I. Why ECG as one of the medical examination items?
ECG has a high diagnostic significance for arrhythmia and heart electrical conduction disorders, and also has an irreplaceable diagnostic value for viral myocarditis, coronary ischemia and pericardial inflammation, electrolyte disorders, drug effects, etc. It can not only determine the presence of myocardial infarction, but also the extent of myocardial infarction and the evolution process.
ECG is mainly used to diagnose arrhythmia, myocardial infarction, myocardial ischemia and other problems by recording the normal electrical activity of the heart. ECG can accurately capture signals when arrhythmia, atrial fibrillation and other heart diseases occur, providing reliable data for disease judgment and treatment. Therefore ECG is needed as a medical check-up, especially for those who suspect heart problems.
II. When is an ECG needed?
1. Routine examination
2. Ward treatment
3. Pre-operative testing
4. Intraoperative monitoring
5. Postoperative review
III. Who should do electrocardiogram examination?
1. People over 40 years old, with age, the function of various organs in the body will gradually decline, including the heart, regular ECG examination after entering 40 years old can understand the situation of the heart.
2. cardiovascular disease patients or high-risk groups (advanced age, family history, hypertension, hyperlipidemia, hyperglycemia, diabetes, etc.) need state assessment, monitoring and screening.
3. the presence of improper habits, such as frequent smoking and drinking, staying up late, frequent smoking and drinking will narrow the blood vessels, blood flow is impeded, the heart is prone to problems due to ischemia and hypoxia. Often stay up late will put the heart in overload, the heart can not get enough rest, myocardial oxygen consumption increases, the heart is prone to problems, need to do a checkup to understand the situation.
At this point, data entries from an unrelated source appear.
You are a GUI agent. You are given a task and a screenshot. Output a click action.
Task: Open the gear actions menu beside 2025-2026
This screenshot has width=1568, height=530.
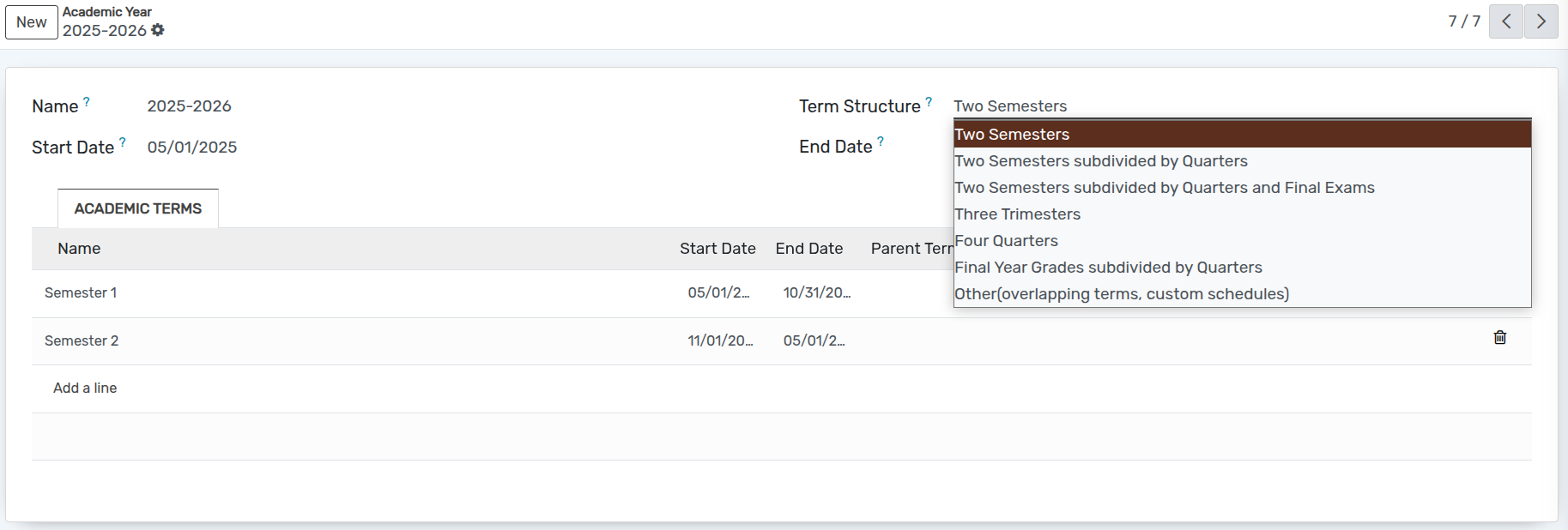click(x=158, y=30)
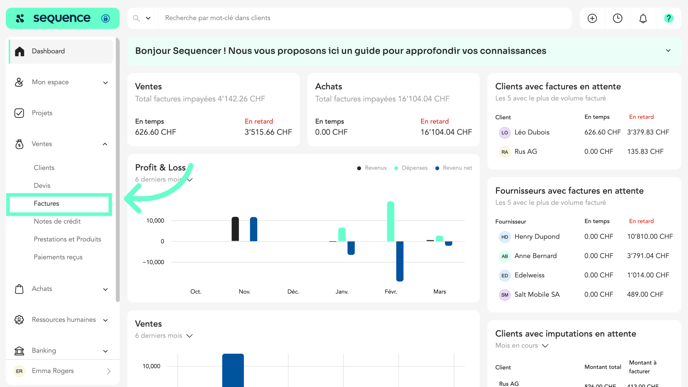Click the Ressources humaines icon
Screen dimensions: 688x387
pyautogui.click(x=19, y=320)
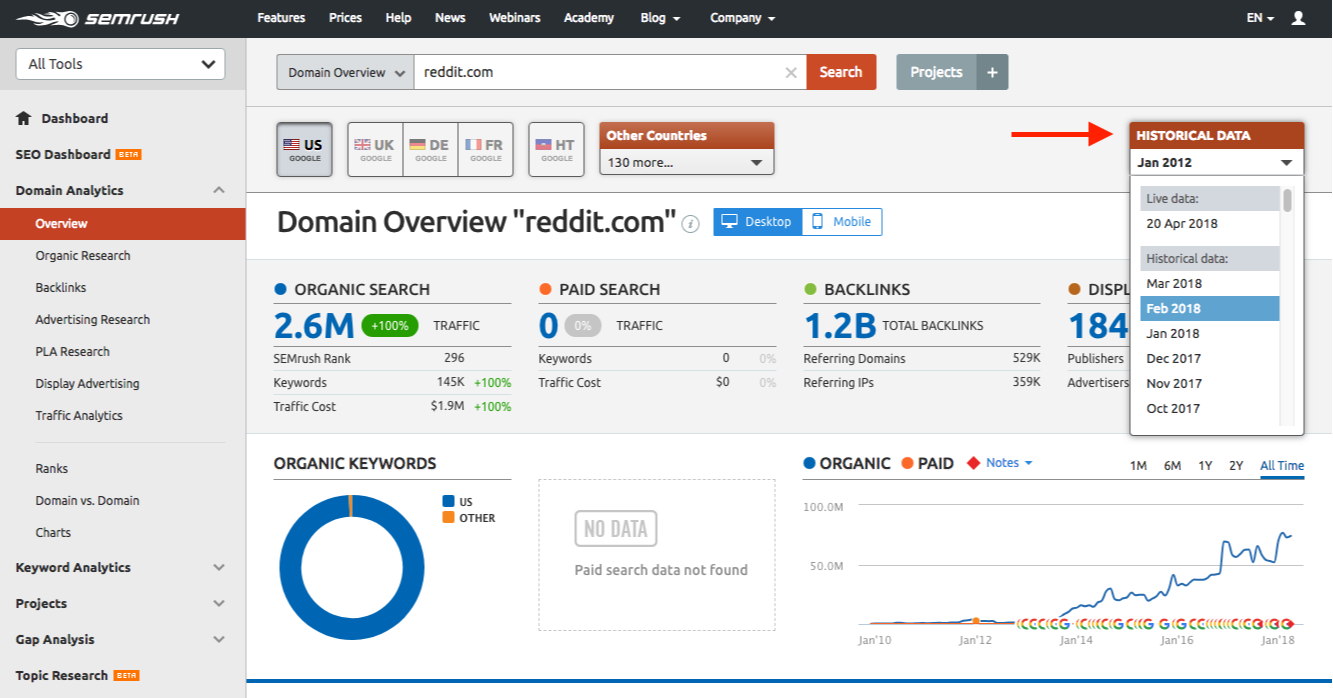Select the UK Google database
The height and width of the screenshot is (698, 1333).
[x=375, y=150]
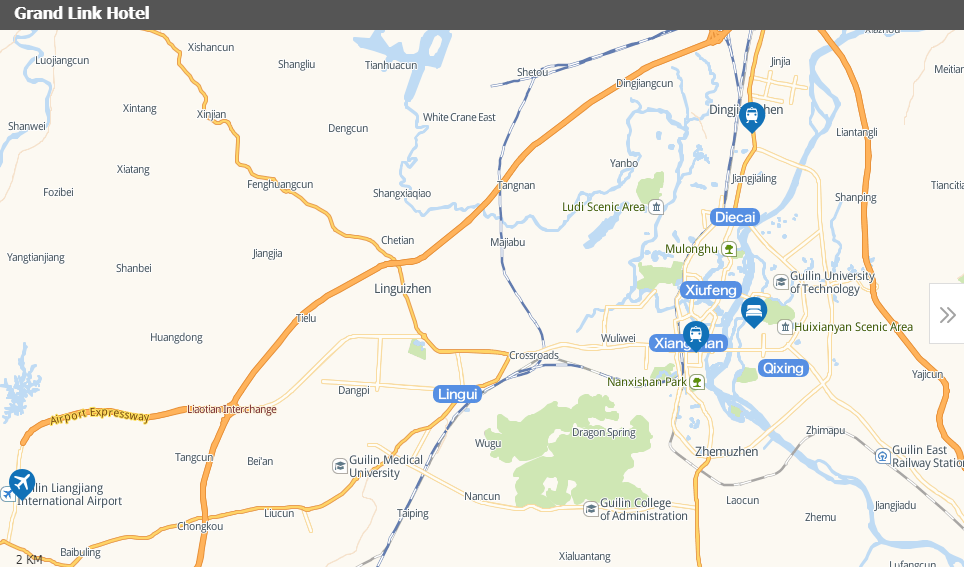The height and width of the screenshot is (567, 964).
Task: Select the Lingui district label
Action: coord(457,394)
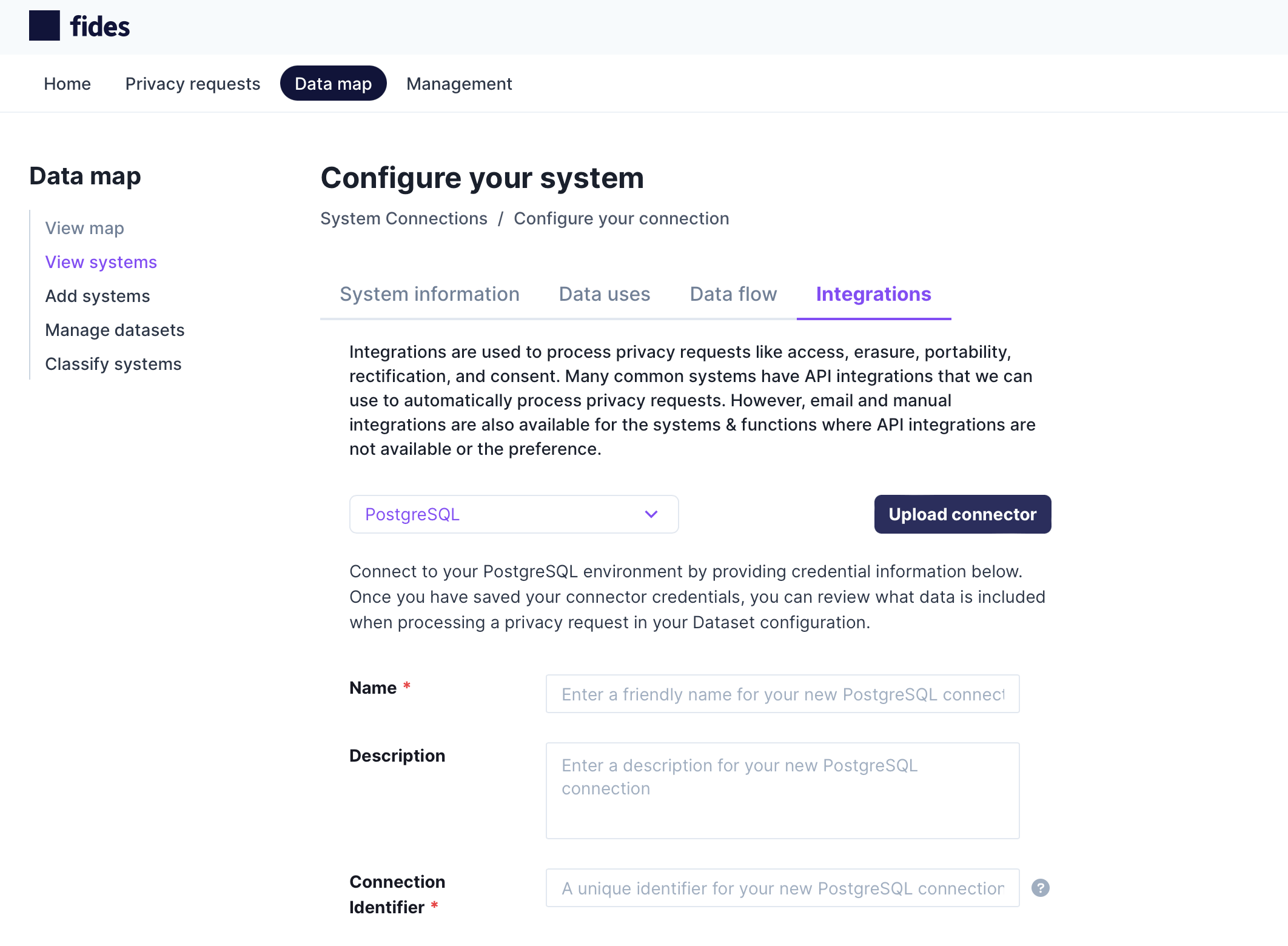Click the fides square logo icon
The image size is (1288, 946).
[44, 26]
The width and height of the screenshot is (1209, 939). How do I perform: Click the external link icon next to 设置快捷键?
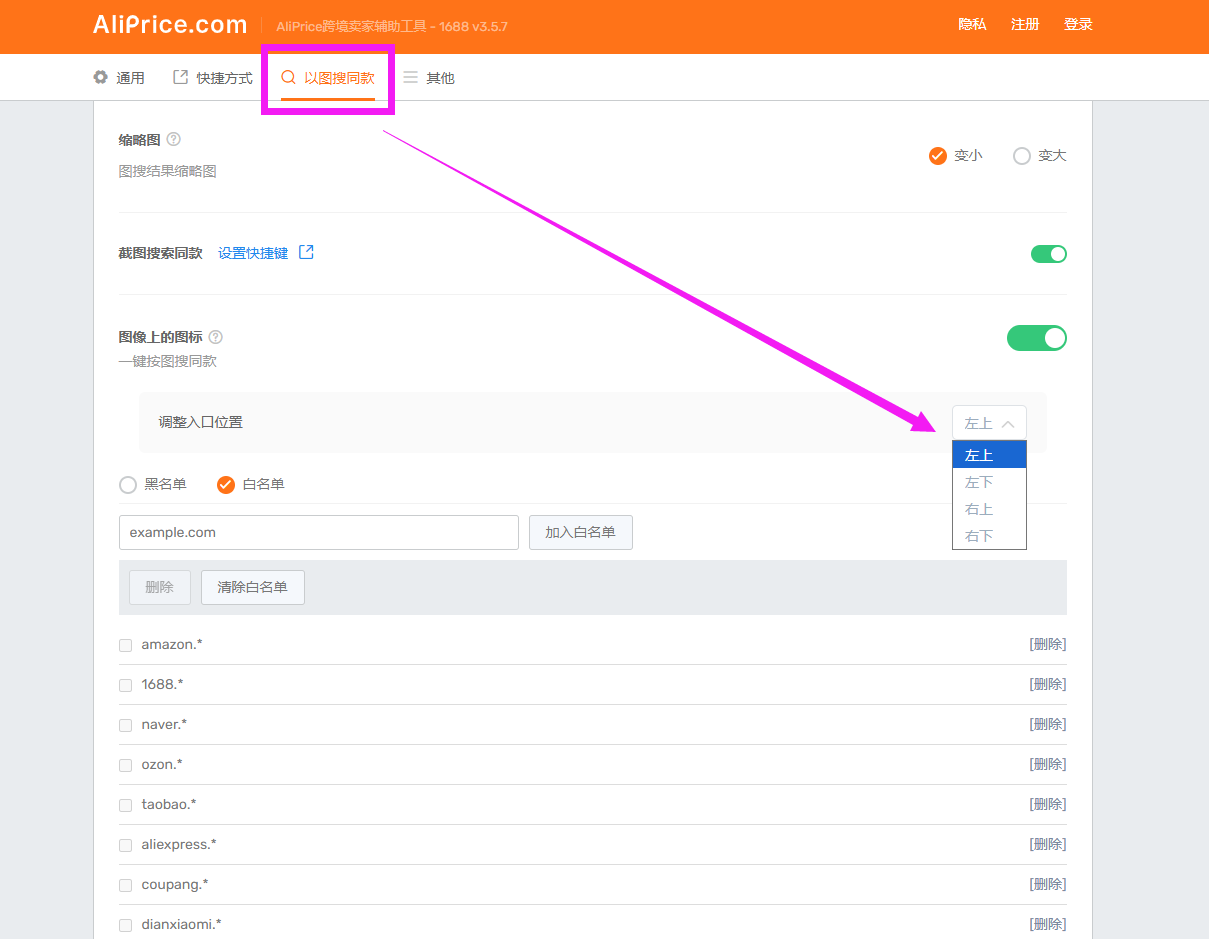pyautogui.click(x=307, y=253)
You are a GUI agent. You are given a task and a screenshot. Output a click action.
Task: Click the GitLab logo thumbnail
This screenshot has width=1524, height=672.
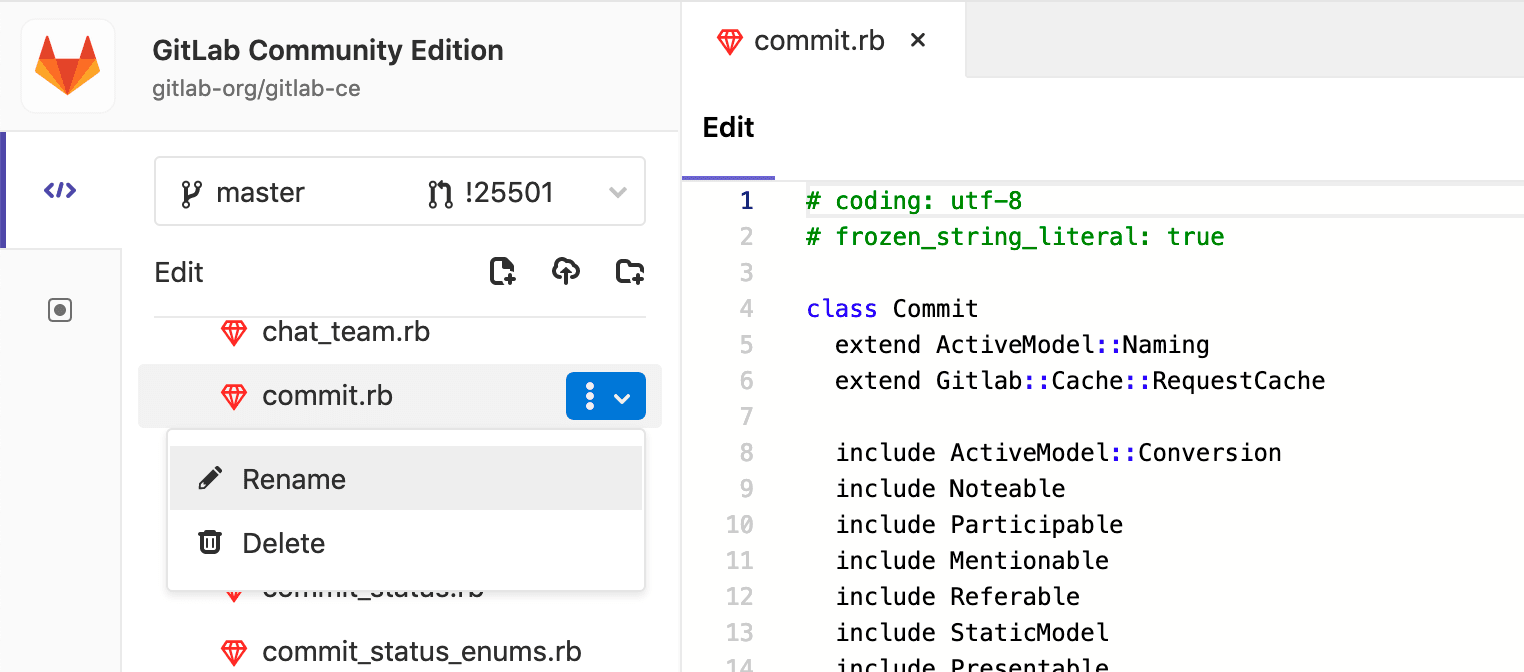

4. often fever infected people, congenital heart disease will lead to lung blood vessels are often in a state of congestion, lung tissue edema, resistance to decline easily triggered lung infection, resulting in colds and cough fever. Repeated occurrence of these symptoms should be alert to congenital heart disease, need to do electrocardiogram examination.
5. For general patients, blood pressure, ECG performance, etc. can quickly assess the patient's current approximate circulatory status.
6. Patients with abnormal performance of cardiac investigations.
7. Patients with clinical manifestations related to cardiovascular disease (chest pain, brain stuffiness, palpitations, shortness of breath, dyspnea, dizziness, headache, edema, etc.).
8. Patients who have been taking drugs with arrhythmogenic side effects for a long time.
9. Patients with arrhythmias whose nature or potential risk is not completely clear, but which have been detected by routine examination.